Location: Corydon, IN
3,688 posts, read 5,013,641 times
Reputation: 7588
Quote:
Originally Posted by TempusFugitive View Post
Among some of the wealthy, there are people who are given the 'privilege' of paying for some girl's apartment, car, clothes, etc. In return, they get... Actually, I'm not sure what. Berated is definitely on the line, and kept at a distance.

I have definitely seen this at work, though this is clearly stupid. Mutual respect may be an old-fashioned ideal, but I can't imagine being in a relationship without it.


You know, I've seen this and many, many others like it over the years wherein the underlying suggestion is that some guy is being taken advantage of by some evil sexual harridan whose body is that of a model and whose soul is that of the blackest sexual wizardry.


In your very own example this dweeb, this douche, this wealthy individual who has the "privilege" of paying for said woman's apartment, car, clothes, et cetera, is MAKING A CHOICE. A personal choice, at that.

Whoever he is, he's not beholden to this woman by way of marriage is he? He's just paying in order to obtain sexual favours (at least, that's the notion I get per your description).

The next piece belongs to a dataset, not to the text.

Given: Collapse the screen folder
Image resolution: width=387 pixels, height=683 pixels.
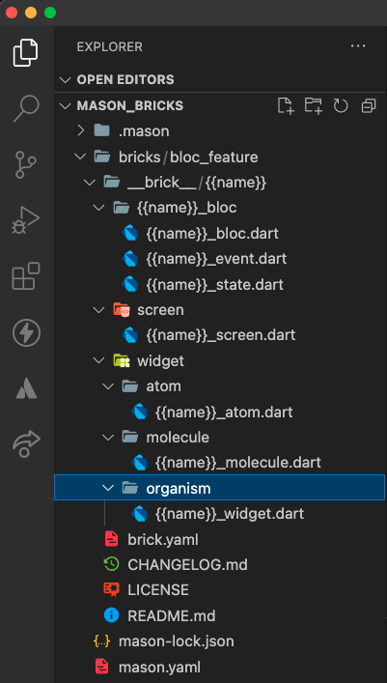Looking at the screenshot, I should pos(99,310).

I could do that. I could go out and find a prostitute and pay for sex, and it would be neither more honest NOR dishonest by way of comparison, because it would be MY CHOICE to do so were I to perpetrate this act.

Neither I nor the hypothetical man in your scenario are being taken for any ride, being taken advantage of, being dragged over the tracks. NEITHER of us.


If he's wealthy (assuming you actually believe the claptrap you've spouted) then he's perfectly capable of shopping around for a suitable spouse or girlfriend rather than keeping someone who is nothing more than a long-term lady of the evening and an emotional vampire.

Can you read and understand those words? PERFECTLY CAPABLE. He has money, and I would presume his hard-earned paycheck came from some modicum of intelligence, so he's apparently not stupid.

Ergo, the question: WHAT is keeping him?

Answer: CHOICE.


No one is holding him captive. No one is saying he has to date this evil leech. No one but HIM, that is.

And if that's the case, then there's nothing whatsoever wrong with what either of them are doing. It's their business and a poor example to hold up of poor, beleagured menz held in sway by those cobra-like womenz-predators.



I'm not gonna blow sunshine. It IS entirely possible to meet an awful woman who will take advantage of one; then again it's entirely possible to meet an awful MAN who will do the same. This is NOT even remotely gender-specific and there are a whoooooooole lot of "poor fellers" who need to wake up and hold themselves accountable for their sorry socio-sexual lot rather than blaming all those evil b!+c#e$ out there who are the sexual equivalent of "da man, he keepin' us down!"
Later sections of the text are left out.